Multiple OTF Compute Centers
In this area, we deal with the execution of OTF services in multiple OTF Compute Centers. Typically, OTF services are executed on OTF Compute Centers with an advantageous position with respect to inputs and outputs. Accordingly, questions arise where to execute which part of an OTF service. This model assumes cooperating OTF compute centers, e.g. centers that belong to the same OTF provider. In the context of competing compute centers, we will cooperate with subproject A3 by using game-theoretical approaches as they have been considered in the area of selfish scheduling.
Similarly to the prior working area, we will propose an architecture where we can assign requests to a suitable compute center while incorporating workload and network topology. A special focus lies on the repeated execution of similar requests. We are confident that we can build upon our preliminary studies on Distributed Cloud Computing and Network Function Virtualization.
Regarding scheduling in multiple OTF Compute Centers, we will focus on the assignment process of jobs to compute centers, i.e. given a number of jobs arriving at some inputs and being requested at some outputs, we are looking for compute centers such that communication and execution costs are minimized.
For competing compute centers, on the other hand, we examine game theoretic models with a given number of players, each operating some compute centers. They can make offers to different jobs; jobs are executed on the compute center with the best offer.

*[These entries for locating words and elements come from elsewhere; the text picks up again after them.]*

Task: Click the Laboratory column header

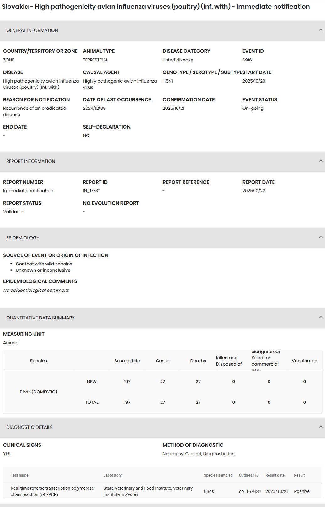Action: point(113,475)
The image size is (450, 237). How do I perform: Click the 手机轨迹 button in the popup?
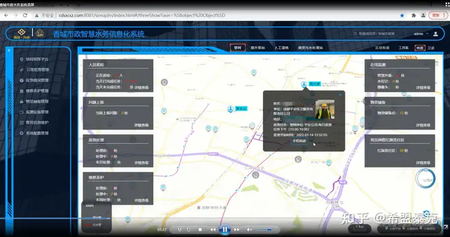[299, 141]
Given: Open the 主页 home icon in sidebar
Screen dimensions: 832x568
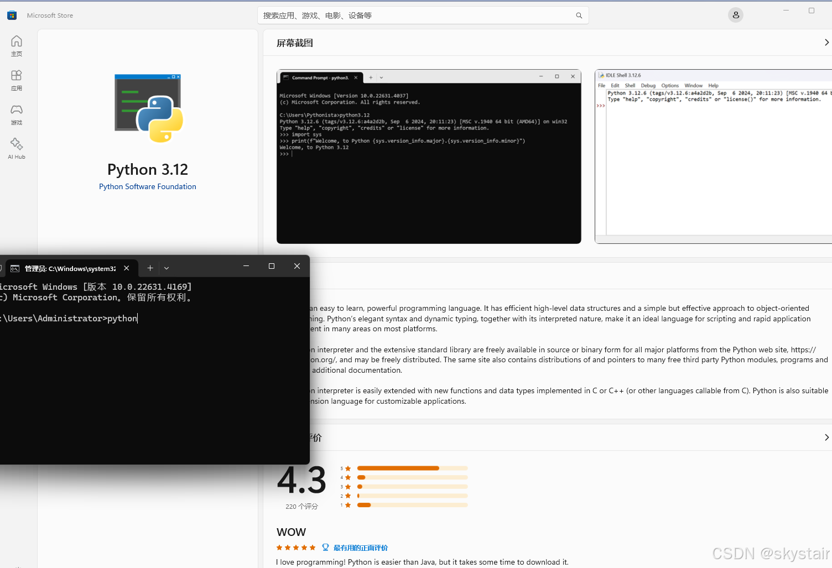Looking at the screenshot, I should [x=16, y=44].
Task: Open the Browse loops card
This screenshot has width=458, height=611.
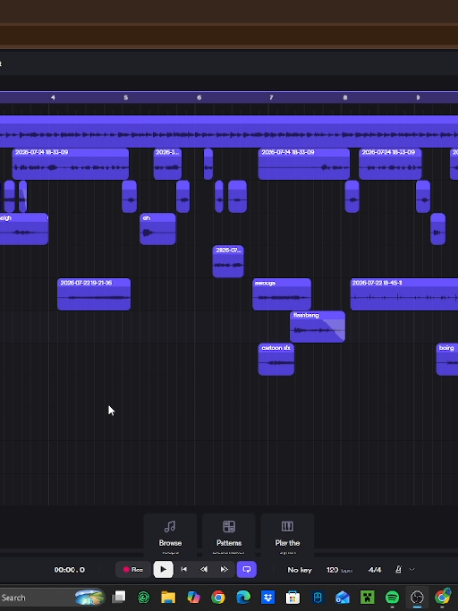Action: [171, 536]
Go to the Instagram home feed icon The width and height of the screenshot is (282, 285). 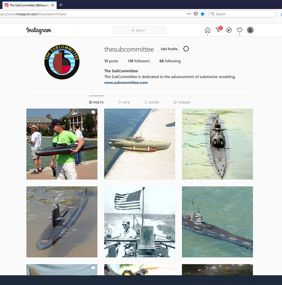click(208, 30)
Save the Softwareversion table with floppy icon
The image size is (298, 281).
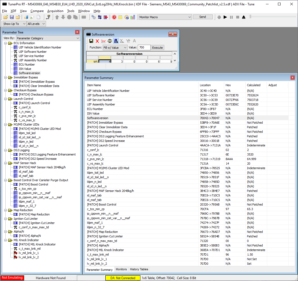[x=91, y=41]
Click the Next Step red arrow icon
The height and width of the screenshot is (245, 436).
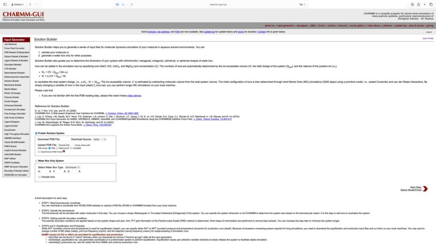tap(425, 189)
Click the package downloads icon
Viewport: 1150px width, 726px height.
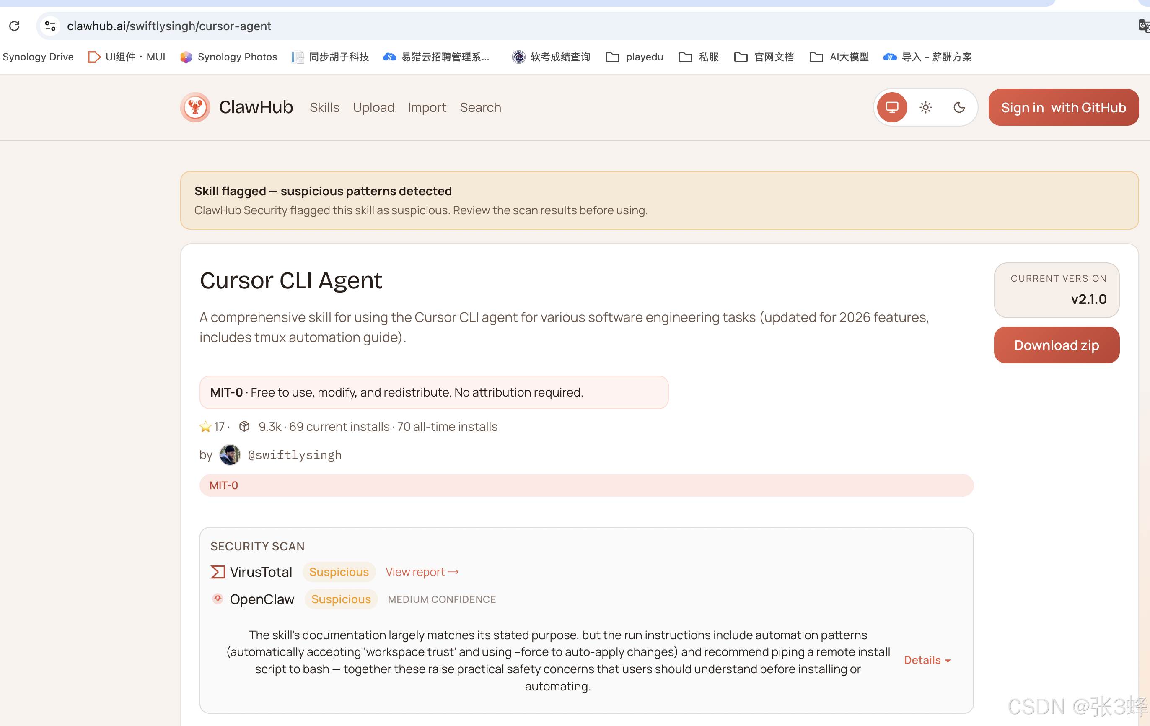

Additionally, we will develop a prototype and evaluate the results by using tools such as MaxiNet engineered by us so far.
OTF Compute Center & Cloud
Motivated by resource leasing in the cloud, we want to evaluate scenarios where resources are exclusively or additionally rented from resource providers. This yields an additional scheduling decision, namely the scheduler does not only need to decide which jobs to execute when and where, but also which resources to lease and for how long. Leasing dates back to the so called Parking Permit Problem introduced by Meyerson in 2001, which we later extended.
We are interested in leasing problems where leased units have limited capacity, including heterogeneous models where units of different capacity and different cost may be leased. In our theoretical models, heterogenous machines can be rented for different times for a certain cost. The scheduler aims to minimize the overall induced cost.